The above words struck me hard
and I speeded up my inward journey to find answers. The old man followed and
kept looking at me as if he expected an answer then and there. I was just about to reach “The Home”; a place
where I find solace; a place to contemplate; a place to connect with self and the almighty. Then he stopped me and demanded an answer.
“I think I lost my way for a
while”. I was surprised by my own answer. “Did I really lose the way? Is it
possible that I could not find the way to my own inner self? If yes, where was
I going?” The old man kept smiling at me when the above questions were gushing
out of my mind like an unstoppable current.
He seemed to know my mind and even the answers.

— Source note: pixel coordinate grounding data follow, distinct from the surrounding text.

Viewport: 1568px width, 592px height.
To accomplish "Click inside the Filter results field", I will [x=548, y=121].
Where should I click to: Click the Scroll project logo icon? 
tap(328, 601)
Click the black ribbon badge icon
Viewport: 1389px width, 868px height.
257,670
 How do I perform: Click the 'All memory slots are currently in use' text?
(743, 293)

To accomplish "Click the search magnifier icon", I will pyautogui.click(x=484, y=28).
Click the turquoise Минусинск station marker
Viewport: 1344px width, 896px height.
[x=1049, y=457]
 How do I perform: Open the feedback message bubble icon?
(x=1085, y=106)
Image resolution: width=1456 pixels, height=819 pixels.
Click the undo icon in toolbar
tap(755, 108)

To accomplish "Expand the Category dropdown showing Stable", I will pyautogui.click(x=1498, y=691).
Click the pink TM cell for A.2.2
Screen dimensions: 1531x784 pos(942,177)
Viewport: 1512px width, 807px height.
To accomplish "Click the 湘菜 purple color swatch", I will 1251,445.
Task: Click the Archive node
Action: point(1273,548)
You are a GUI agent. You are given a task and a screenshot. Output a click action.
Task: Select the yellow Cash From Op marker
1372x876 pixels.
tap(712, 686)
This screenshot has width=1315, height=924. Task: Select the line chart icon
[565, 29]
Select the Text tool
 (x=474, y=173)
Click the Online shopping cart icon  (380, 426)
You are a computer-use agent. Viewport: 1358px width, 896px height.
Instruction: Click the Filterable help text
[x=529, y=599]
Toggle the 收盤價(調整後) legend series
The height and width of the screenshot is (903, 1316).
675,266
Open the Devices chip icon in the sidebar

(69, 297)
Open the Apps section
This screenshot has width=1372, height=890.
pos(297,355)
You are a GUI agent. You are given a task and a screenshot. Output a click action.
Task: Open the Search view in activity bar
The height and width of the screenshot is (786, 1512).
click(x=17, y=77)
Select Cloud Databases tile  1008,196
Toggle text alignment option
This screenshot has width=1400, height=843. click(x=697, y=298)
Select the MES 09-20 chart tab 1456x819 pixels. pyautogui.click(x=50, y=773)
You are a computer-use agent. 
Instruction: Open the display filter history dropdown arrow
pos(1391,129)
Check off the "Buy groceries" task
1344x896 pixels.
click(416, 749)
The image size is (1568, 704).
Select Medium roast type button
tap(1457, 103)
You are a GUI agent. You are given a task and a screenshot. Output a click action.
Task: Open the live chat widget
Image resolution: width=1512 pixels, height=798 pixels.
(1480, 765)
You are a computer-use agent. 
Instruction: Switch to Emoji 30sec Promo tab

His countenance shining brightly,
he patted my back and said “You were lost in things external; were so much
preoccupied with mundane day-to-day happenings that you forgot to rise yourself
above your own self. That is why the inward path upon which you used to travel
everyday seems to be new today”
The old man’s words struck a
chord in me and I folded my hands in reverence. His smile grew broader and he
said “once you start travelling on the inward path and visit “The Home”, you
need to develop the resolve to be away from all distractions; let the journey become your second nature till you become the journey
itself”.
So saying, the old man vanished
and I found myself at “The Home”; a home which is very close to my heart and
mind; a home which I need to be connected to throughout my waking and sleeping
hours. With the above firmly resolved, my joy found no bounds and I could see
myself going up and down the path with renewed energy and child like happiness.